Could you write out exactly, and only, the lines from the one containing "line in instructions" through the last line of the data, leaving out all pictures?

___ SUPPLIED DATA ___

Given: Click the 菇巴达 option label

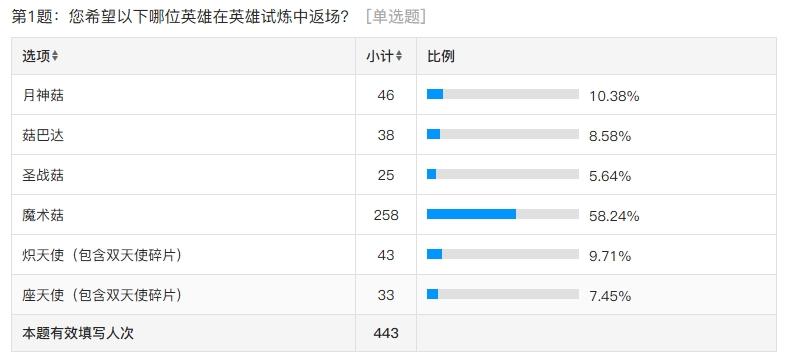Looking at the screenshot, I should 43,135.
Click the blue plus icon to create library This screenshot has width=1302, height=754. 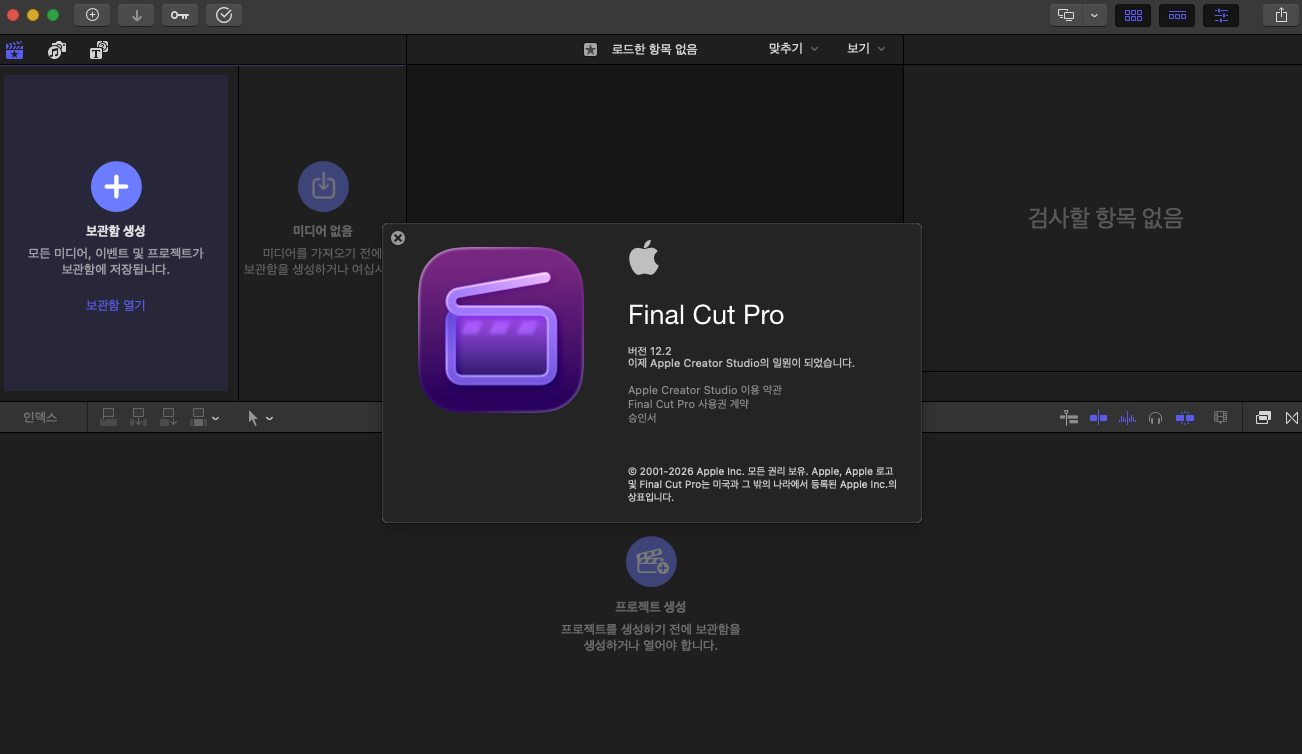[x=116, y=186]
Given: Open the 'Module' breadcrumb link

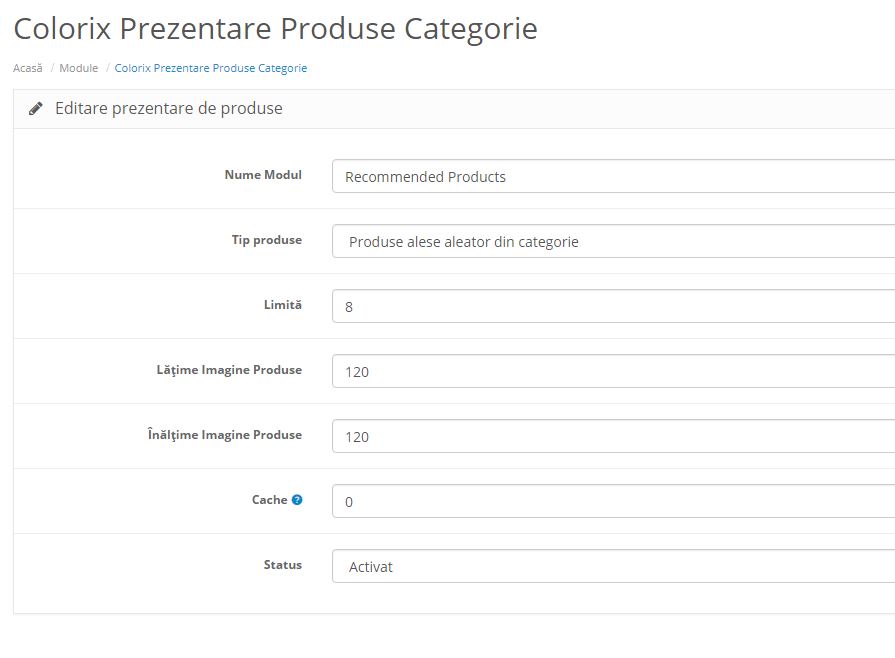Looking at the screenshot, I should coord(80,68).
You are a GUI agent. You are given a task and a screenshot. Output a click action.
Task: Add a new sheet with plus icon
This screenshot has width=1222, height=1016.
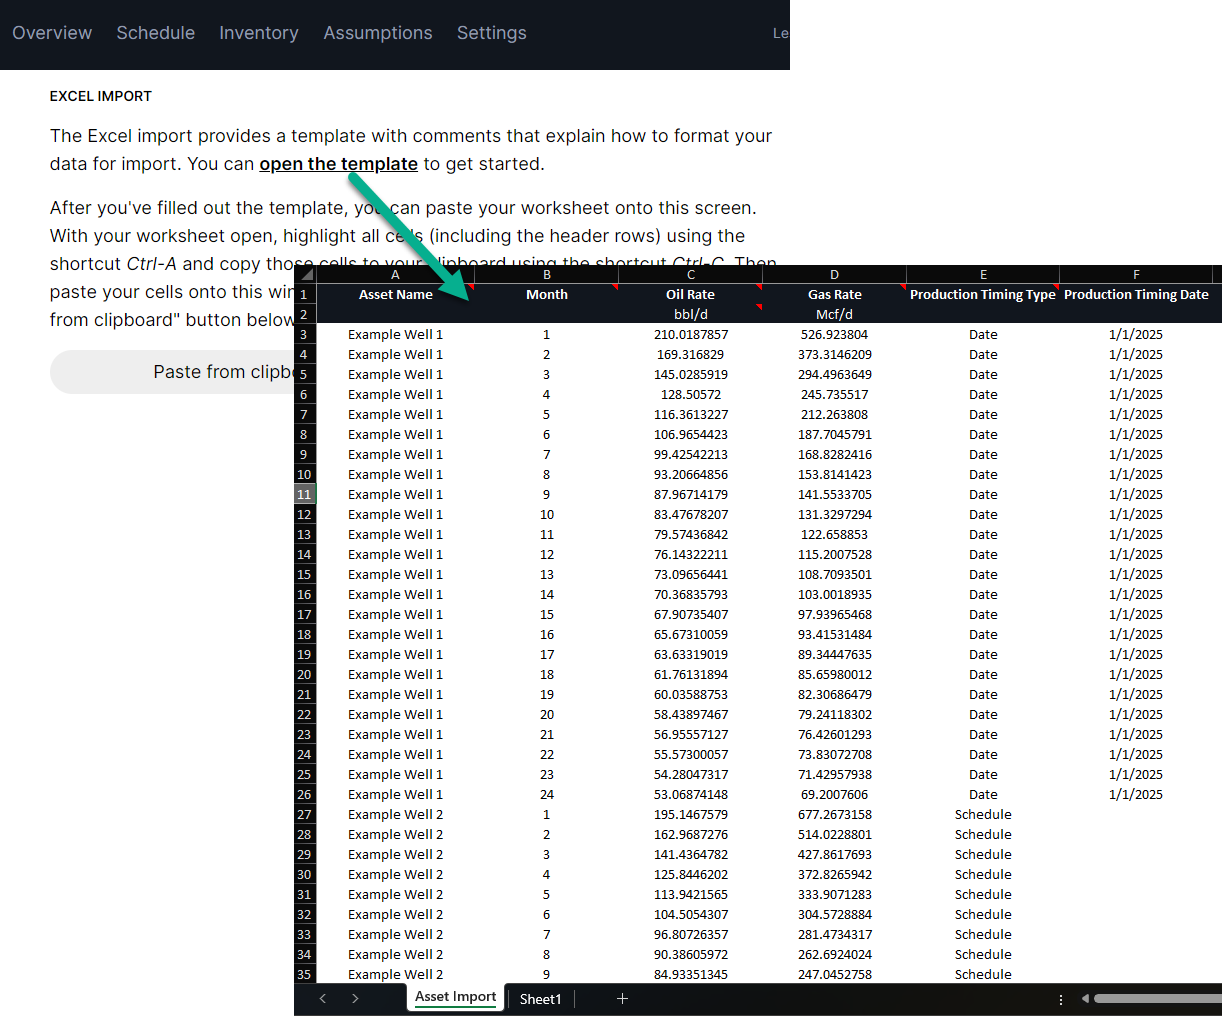pyautogui.click(x=622, y=999)
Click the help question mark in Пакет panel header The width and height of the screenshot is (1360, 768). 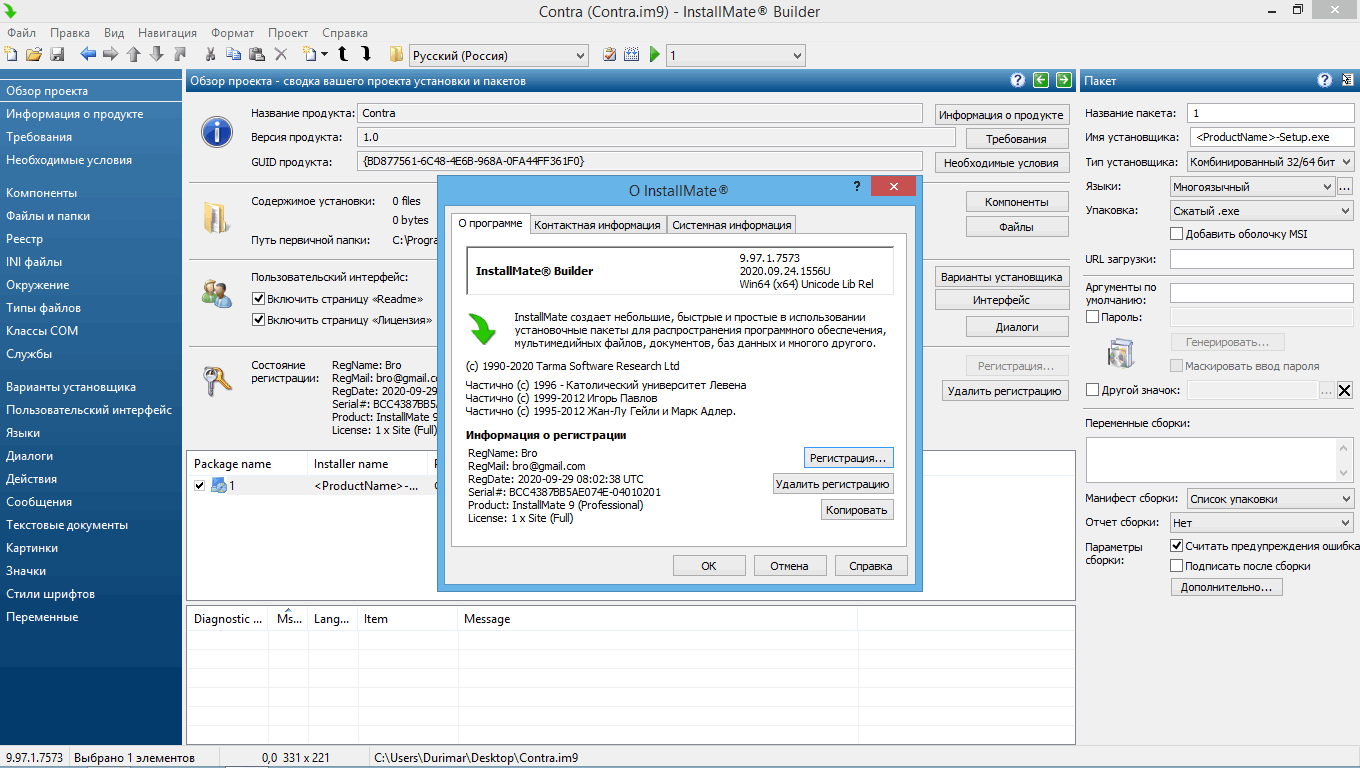[x=1325, y=81]
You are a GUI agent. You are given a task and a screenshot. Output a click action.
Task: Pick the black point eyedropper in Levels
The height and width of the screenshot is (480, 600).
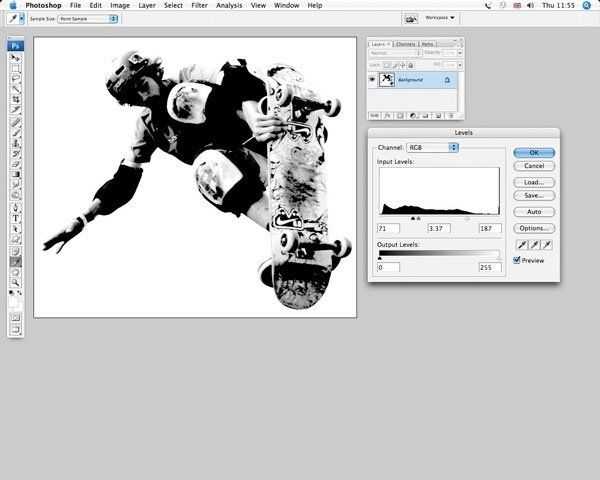tap(521, 244)
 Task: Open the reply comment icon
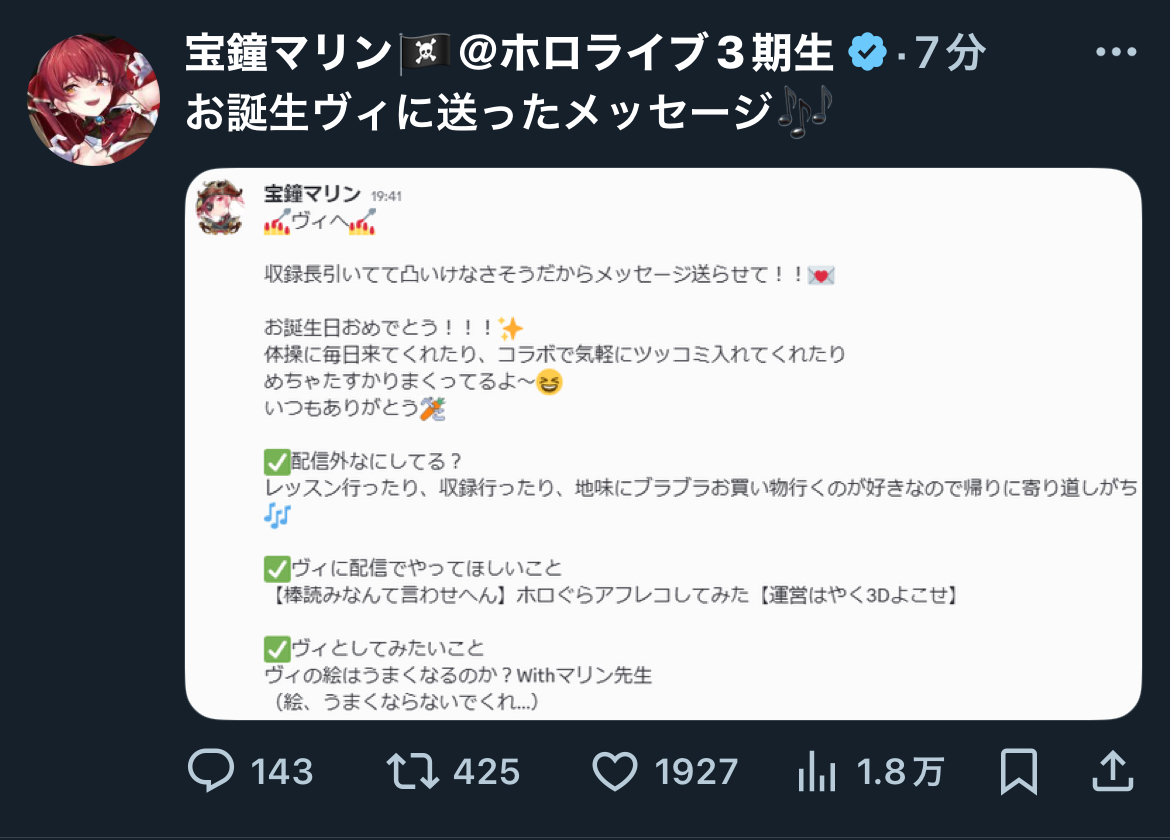211,771
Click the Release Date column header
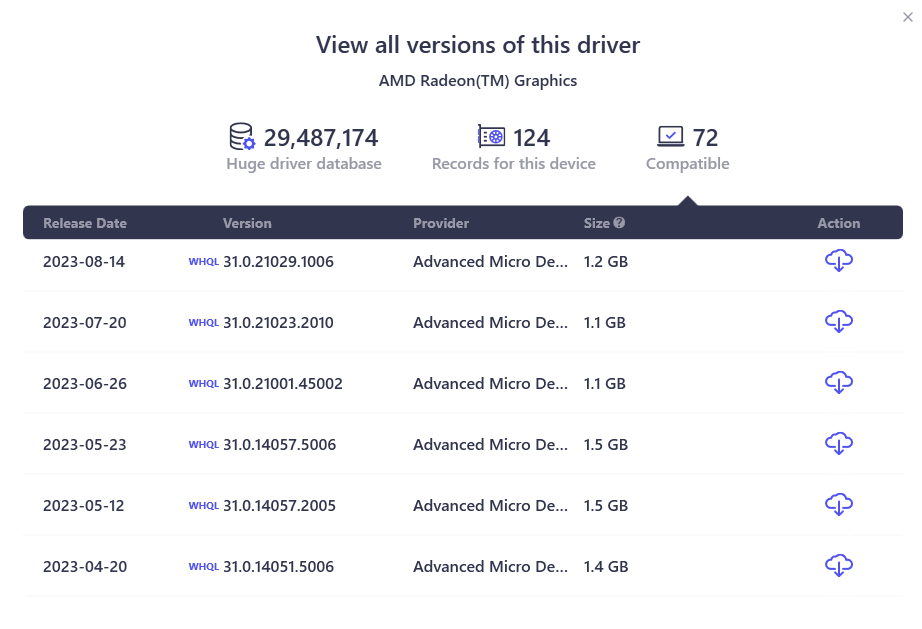The height and width of the screenshot is (629, 922). (85, 223)
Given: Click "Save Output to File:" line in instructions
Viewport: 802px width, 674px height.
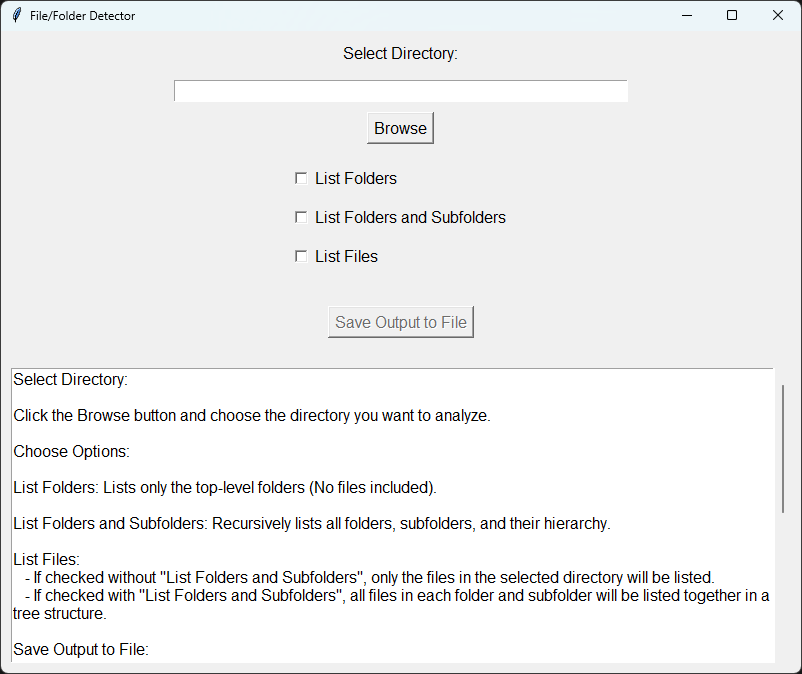Looking at the screenshot, I should point(81,650).
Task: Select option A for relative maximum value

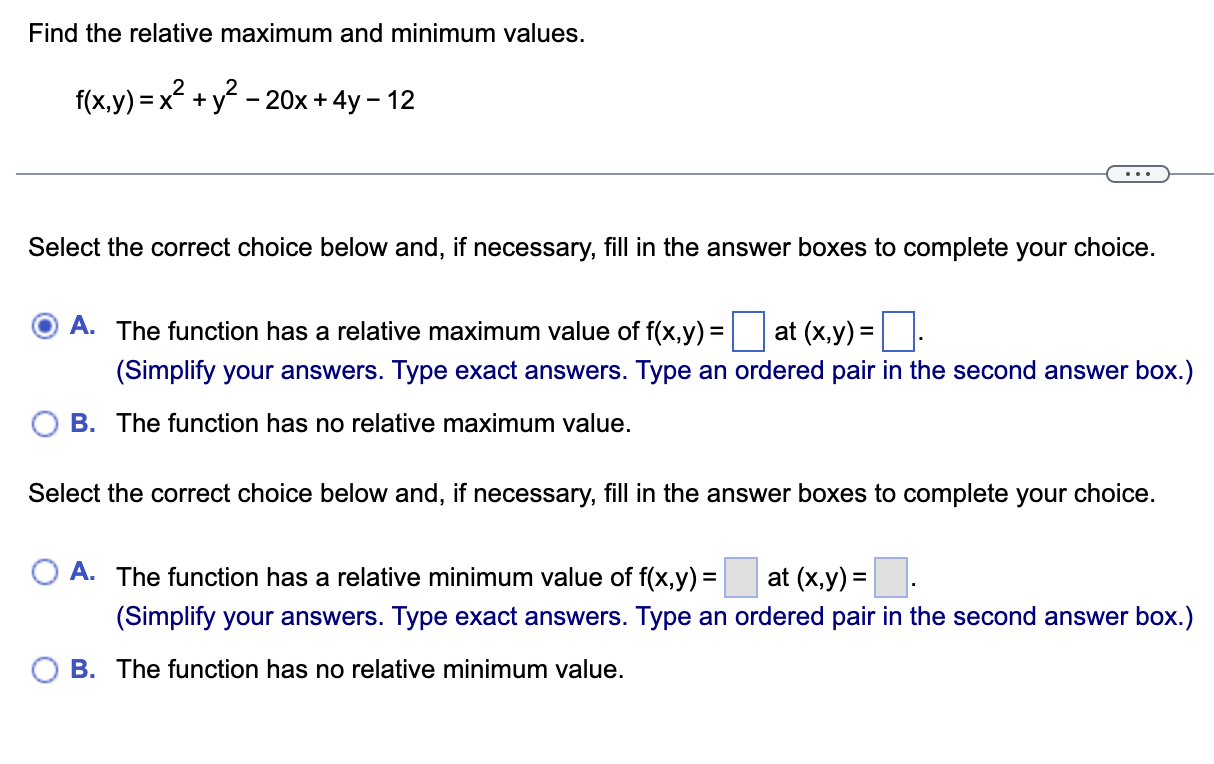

___

• [WRITTEN SOLUTION]:
Given: Click "Save Output to File:" line in instructions
Viewport: 802px width, 674px height.
Looking at the screenshot, I should point(81,650).
Task: Select option A for relative maximum value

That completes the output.